Rivals the speed of the fastest models on long utterances

Additional Capabilities

  • Non-autoregressive: Generates speech in parallel for faster synthesis
  • No external alignments needed: Learns to speak from scratch
  • Multi-speaker support: Pre-trained models available for both single and multi-speaker scenarios
  • Adjustable parameters: Control speaking rate, sampling temperature, and ODE solver steps

Architecture Overview

Matcha-TTS consists of three main components:

Text Encoder

The text encoder processes phoneme sequences and predicts durations. It supports:
  • Speaker embeddings for multi-speaker models
  • Duration prediction for alignment learning
  • Flexible encoder architectures (Transformer-based)
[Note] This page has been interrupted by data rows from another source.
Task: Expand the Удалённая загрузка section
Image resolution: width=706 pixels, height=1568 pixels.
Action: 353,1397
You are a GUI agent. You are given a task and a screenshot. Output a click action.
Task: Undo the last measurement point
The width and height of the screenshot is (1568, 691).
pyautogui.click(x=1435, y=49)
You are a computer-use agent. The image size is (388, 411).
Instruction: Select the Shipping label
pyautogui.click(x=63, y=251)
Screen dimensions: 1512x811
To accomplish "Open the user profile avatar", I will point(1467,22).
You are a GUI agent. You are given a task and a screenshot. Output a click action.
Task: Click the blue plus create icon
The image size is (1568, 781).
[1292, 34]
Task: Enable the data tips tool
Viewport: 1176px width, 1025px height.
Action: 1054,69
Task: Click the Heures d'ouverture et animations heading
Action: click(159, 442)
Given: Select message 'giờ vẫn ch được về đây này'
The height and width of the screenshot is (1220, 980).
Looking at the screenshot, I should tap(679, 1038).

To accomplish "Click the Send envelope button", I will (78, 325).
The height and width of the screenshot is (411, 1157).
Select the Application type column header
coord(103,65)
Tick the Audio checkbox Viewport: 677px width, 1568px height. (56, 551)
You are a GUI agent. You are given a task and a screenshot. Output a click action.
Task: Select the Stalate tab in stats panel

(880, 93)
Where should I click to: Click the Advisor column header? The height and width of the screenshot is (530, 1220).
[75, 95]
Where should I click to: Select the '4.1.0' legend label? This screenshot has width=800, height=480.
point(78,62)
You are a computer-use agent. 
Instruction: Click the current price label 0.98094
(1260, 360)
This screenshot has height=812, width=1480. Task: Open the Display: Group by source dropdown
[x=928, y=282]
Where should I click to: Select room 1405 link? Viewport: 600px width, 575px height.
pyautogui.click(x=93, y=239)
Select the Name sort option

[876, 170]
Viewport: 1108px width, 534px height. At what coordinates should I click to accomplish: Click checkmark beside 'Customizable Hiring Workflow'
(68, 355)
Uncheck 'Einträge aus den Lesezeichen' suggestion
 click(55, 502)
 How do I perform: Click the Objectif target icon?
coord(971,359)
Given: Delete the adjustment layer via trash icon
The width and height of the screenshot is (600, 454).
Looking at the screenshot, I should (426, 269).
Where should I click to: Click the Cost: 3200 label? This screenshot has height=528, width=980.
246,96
Conditional Flow Matching (CFM) Decoder

The decoder uses conditional flow matching to transform noise into mel-spectrograms:
  • Uses ODE-based synthesis with configurable timesteps
  • Employs optimal transport for efficient training
  • Generates high-quality mel-spectrograms with few steps (as low as 2-4 steps)

Vocoder

Matcha-TTS uses HiFi-GAN vocoders to convert mel-spectrograms to audio:
  • hifigan_T2_v1: Optimized for single-speaker (LJSpeech) models
  • hifigan_univ_v1: Universal vocoder for multi-speaker (VCTK) models
Pre-trained models are automatically downloaded when using the CLI or Gradio interface.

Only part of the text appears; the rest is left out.